Quante lingue parli?
"Solo tre: polacco, inglese e italiano".
Primo giorno da compagno di Buffon: che significa vedere il mito?
"Incredibile. Sono arrivato qui sapendo che lui fa l'ultimo anno o gli ultimi due. E mi sono detto che era un'esperienza che poteva succedere una volta nella vita. Mi aspettavo un grandissimo portiere, ma l'uomo che è una cosa incredibile. Grande leader della squadra, grande amico per tutti. È una persona a cui tutti vogliono bene: lui aiuta tutti e tutti lo aiutano. È una persona pazzesca. Poi del livello del portiere non devo parlare, lo sappiamo tutti. Ed è una fantastica esperienza di vita e spero possa continuare ancora, ma solo un altro anno".
"Tutti contenti che Buffon rimane", conclude Szczesny.
Tra l'altro in giro si capisce che sei apprezzato da tutti.
"Non tanto ai tifosi del Tottenham".
Cosa vorresti fare una volta appese le scarpette al chiodo?
"Vorrei lavorare da casa una volta finito. noi siamo sempre in giro, quindi penso che devo a mia moglie e a mia figlia di lavorare da casa per stare con loro. Architetto e interior designer penso sarebbe il mio sogno.
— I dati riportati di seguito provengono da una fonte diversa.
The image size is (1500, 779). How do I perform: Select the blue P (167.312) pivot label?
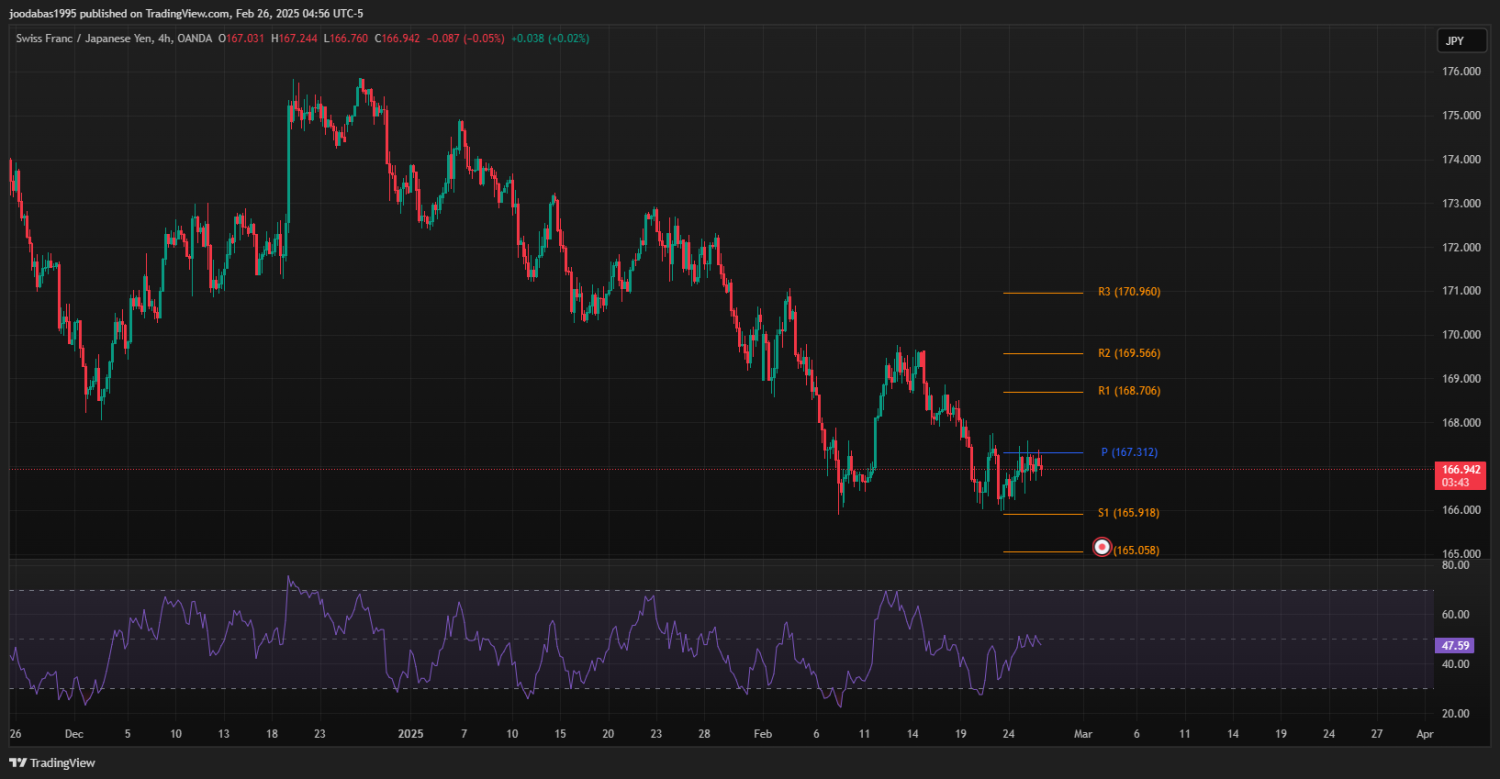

Mi piace lo stile classico francese, sto mettendo nella mia casa in Polonia. Piace a mia moglie".
Cosa provate a vestire questa maglia? Quando scendere in campo guardate magari le foto dei successi o dell'avvocato e sentite qualcosa di particolare?
"Ogni giorno ci capita di pensare che abbiamo una responsabilità diversa. Noi dobbiamo per forza vincere, dobbiamo vincere tutto. E per farlo dobbiamo fare più degli altri. Per noi vincere è la normalità, quindi c'è questa responsabilità da parte di tutti per fare fatica, correre e fare più degli altri. Questo credo abbia portato la Juve in tutti questi anni a vincere trofei importanti. Sei scudetti di fila è una cosa pazzesca, mai visto. Credo che il Lione l'abbia fatto soltanto. Molto importante per noi, dobbiamo fare il prossimo e poi ancora uno. Almeno dieci dobbiamo farli".